Henry Clark Corbin (September 15, 1842 – September 8, 1909) was an officer in the United States Army who served as Adjutant General of the U.S. Army from 1898 to 1904.

Life and career
He was born in Monroe Township, Clermont County, Ohio, He was educated at the Clermont Academy. Corbin was teaching school and studying law when the American Civil War broke out. Corbin volunteered as a second lieutenant in the 83rd Ohio Infantry in July 1862 and transferred to the 79th Ohio Infantry the next month. In November 1863 he was commissioned a major in the 14th United States Colored Infantry. He eventually rose to be lieutenant colonel and colonel of this regiment, and participated in the Battle of Decatur and Battle of Nashville. He was mustered out in March 1866.

After the war, he became a First Class Companion of the Military Order of the Loyal Legion of the United States, a military society composed of Union officers and their descendants.

In May 1866 he was commissioned a second lieutenant in the 17th Infantry of the Regular Army. He was promoted to captain in the 38th Infantry, a Buffalo Soldier regiment, in July 1866.  The 38th Infantry was consolidated with the 41st Infantry to form the 24th Infantry in November 1869.

Corbin was appointed to the official staff of President Rutherford B. Hayes, serving at the White House from 1877 to 1881. He was attending Hayes' successor, James A. Garfield, when Garfield was shot in 1881, and was present at his death in Elberon, New Jersey. He became a major in the Adjutant General's Department in June 1880, serving in the Department of the South and the Department of the Missouri. He was promoted to lieutenant colonel in June 1889, serving in the Department of Arizona, the Adjutant General's Office in Washington, and the Department of the East. In May 1896 he returned to the Adjutant General's Department in Washington as a colonel.

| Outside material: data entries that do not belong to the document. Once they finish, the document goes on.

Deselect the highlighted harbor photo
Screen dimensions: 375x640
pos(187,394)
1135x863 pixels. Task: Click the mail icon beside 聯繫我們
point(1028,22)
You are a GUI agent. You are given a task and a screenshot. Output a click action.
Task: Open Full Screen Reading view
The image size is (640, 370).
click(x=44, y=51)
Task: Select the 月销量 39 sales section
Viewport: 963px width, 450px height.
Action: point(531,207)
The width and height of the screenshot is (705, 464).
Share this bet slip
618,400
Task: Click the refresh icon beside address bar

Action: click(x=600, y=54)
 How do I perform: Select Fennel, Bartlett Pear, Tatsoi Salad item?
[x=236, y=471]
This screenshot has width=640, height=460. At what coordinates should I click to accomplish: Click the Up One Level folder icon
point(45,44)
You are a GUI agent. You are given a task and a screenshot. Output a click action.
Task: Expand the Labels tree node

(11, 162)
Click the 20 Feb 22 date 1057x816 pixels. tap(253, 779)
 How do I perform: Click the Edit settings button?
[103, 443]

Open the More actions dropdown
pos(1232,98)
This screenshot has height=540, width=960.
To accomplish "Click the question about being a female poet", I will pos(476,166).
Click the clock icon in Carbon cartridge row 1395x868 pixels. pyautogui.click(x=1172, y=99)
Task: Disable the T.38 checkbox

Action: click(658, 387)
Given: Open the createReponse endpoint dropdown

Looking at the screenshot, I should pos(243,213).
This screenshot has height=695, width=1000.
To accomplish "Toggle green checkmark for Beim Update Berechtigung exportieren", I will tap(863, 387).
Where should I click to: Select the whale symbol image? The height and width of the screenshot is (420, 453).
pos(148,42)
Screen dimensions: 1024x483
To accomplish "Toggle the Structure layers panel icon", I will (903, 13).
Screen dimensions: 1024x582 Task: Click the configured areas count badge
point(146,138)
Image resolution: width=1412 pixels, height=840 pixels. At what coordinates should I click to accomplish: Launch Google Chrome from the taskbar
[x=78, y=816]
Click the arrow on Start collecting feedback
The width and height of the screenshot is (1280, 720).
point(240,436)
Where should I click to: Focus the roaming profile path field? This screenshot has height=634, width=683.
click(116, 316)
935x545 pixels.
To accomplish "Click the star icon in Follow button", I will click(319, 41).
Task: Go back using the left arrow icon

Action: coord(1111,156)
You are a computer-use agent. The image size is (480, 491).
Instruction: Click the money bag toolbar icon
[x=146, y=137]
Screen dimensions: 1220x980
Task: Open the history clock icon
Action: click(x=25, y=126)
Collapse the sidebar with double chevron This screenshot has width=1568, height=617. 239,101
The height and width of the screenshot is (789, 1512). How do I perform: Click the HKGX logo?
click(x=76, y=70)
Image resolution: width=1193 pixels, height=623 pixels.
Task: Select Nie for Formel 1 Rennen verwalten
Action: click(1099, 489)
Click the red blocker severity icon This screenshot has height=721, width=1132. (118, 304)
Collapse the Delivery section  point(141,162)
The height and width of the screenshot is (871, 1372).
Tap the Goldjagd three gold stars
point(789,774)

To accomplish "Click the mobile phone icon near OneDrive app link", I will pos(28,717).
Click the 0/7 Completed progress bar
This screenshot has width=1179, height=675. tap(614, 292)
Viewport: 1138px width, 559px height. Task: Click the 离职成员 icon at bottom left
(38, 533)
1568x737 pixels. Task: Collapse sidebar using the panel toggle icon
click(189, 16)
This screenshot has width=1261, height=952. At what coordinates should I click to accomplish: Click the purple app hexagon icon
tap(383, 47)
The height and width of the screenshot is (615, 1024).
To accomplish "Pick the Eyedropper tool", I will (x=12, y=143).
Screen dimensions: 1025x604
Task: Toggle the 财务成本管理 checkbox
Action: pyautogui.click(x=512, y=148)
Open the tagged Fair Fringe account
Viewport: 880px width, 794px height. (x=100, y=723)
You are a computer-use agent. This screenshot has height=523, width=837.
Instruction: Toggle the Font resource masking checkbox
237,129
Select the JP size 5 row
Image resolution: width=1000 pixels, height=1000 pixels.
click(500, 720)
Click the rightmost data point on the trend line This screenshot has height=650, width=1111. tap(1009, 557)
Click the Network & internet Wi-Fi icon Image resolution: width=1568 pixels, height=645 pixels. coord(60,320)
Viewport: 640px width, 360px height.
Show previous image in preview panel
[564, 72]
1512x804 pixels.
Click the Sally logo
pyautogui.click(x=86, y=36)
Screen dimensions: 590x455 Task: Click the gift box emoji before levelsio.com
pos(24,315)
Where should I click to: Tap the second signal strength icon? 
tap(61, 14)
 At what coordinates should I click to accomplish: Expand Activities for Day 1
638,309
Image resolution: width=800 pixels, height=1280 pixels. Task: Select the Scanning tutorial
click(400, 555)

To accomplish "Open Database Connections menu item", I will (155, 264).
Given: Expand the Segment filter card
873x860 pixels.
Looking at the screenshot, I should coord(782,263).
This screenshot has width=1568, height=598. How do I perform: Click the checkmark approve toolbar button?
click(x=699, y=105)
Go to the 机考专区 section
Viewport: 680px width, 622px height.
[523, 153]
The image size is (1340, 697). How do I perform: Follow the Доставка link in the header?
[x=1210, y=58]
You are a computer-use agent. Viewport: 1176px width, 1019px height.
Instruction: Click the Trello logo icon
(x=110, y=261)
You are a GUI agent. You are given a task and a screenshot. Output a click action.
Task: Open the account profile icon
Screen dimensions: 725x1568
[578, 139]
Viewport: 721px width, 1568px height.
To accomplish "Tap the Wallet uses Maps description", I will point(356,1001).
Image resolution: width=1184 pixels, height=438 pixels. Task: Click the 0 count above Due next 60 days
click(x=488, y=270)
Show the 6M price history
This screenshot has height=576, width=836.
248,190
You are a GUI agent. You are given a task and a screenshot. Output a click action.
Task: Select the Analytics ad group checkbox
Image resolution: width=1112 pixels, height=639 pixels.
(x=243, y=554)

He was elevated to Adjutant General of the U. S. Army with the rank of brigadier general in February 1898. He was promoted to major general in June 1900. He took command of the newly created Division of the Atlantic in January 1904, then was given command of the Division of the Philippines in November 1904. He took command of the Northern Division in February 1906 and was promoted to lieutenant general in April 1906, making him the senior ranking officer on active duty in the U.S. Army. He retired in September 1906, and died in September 1909 in Washington, D.C. He is buried in Arlington National Cemetery.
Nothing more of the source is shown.